La percezione e il valore attribuiti all’aspetto fisico e al peso corporeo risultano distorti, alcuni si sentono grassi in riferimento alla totalità del loro corpo, altri percepiscono come “troppo grasse” alcune parti del corpo, in genere l’addome, i glutei, le cosce. Per Bruch (1977) è la relazione materna disturbata a generare nell’anoressica la dispercezione corporea. La madre sembra occuparsi della figlia in funzione dei propri bisogni, anziché soddisfare le esigenze della bambina. Il corpo viene esperito come prolungamento di quello materno, appartiene pertanto ai genitori, non a se stessi; ecco perché sottoporlo a una disciplina estrema sembra l’unico modo per impossessarsene davvero.

La maggior parte delle pazienti è preoccupata per il proprio peso e per le forme corporee e utilizza comportamenti di controllo (pesarsi continuamente per valutare le minime variazioni, controllarsi allo specchio) oppure di evitamento (evitano di pesarsi e di guardarsi allo specchio) che tuttavia mantengono l’eccessiva attenzione sul corpo e sul peso (Fairburn, 2010).

Nei disturbi alimentari la bilancia diviene la prova del valore di sé. La persona che vive un disagio corporeo non soffre per il proprio corpo o per come è fatto, soffre “il proprio corpo” e la sua condizione. Infatti il cambiamento della forma non placa il senso di inadeguatezza. Questo perché il problema si esprime attraverso il corpo ma non sta nel corpo, né lo riguarda. Riguarda piuttosto la sua controparte psicologica, ovvero le immagini di sé o rappresentazioni attraverso cui la persona valuta se stessa (Faccio, 2007).
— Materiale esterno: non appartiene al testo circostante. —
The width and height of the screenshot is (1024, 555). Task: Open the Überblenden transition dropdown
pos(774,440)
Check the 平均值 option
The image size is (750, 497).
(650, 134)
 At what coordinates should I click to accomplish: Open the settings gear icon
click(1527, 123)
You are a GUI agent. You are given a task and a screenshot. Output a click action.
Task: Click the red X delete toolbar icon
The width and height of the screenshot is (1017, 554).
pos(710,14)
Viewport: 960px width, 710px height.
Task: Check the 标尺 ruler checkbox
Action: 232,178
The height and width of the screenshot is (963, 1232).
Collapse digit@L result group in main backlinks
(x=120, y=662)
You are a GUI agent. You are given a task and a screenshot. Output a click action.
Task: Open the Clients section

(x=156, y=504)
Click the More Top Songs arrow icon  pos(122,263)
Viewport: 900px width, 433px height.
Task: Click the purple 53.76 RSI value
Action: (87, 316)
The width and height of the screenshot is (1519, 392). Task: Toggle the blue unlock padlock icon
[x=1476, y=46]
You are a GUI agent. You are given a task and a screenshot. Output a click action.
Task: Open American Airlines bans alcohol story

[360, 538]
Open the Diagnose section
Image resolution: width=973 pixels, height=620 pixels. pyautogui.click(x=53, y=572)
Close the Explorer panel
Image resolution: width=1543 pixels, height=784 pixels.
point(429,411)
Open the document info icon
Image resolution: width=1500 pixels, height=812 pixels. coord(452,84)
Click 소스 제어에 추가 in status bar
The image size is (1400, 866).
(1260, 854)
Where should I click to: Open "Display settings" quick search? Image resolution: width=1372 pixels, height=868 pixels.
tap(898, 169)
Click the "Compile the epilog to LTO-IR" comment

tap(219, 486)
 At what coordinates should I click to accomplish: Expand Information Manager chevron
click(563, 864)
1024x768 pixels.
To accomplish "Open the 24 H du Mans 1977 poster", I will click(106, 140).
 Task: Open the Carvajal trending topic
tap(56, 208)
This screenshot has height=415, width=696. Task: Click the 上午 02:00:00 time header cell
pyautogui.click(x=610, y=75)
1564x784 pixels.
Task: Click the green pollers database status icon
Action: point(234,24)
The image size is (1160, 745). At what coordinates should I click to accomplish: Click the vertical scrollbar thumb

Per Pietropolli-Charmet (2000) l’attacco al corpo, come ogni agito, esprime un fallimento dei processi di rappresentazione mentale e simbolizzazione degli oggetti assenti o perduti. Nel disturbo alimentare il corpo perde la caratteristica di essere l’apertura verso l’esistenza e diviene la barriera attraverso la quale proteggersi (Dalla Ragione, 2012).

Non si può fare a meno di citare il famoso testo di Anzieu, L’Io-pelle che descrive le differenti funzioni esercitate dalla pelle del bambino:

  1. la pelle è il sacco che contiene e trattiene all’interno il buono e il pieno che le cure e il bagno di parole vi hanno accumulato;
  2. la pelle è la superficie di separazione che segna il limite con il fuori e lo mantiene all’esterno;
  3. la pelle è luogo di comunicazione primario con gli altri.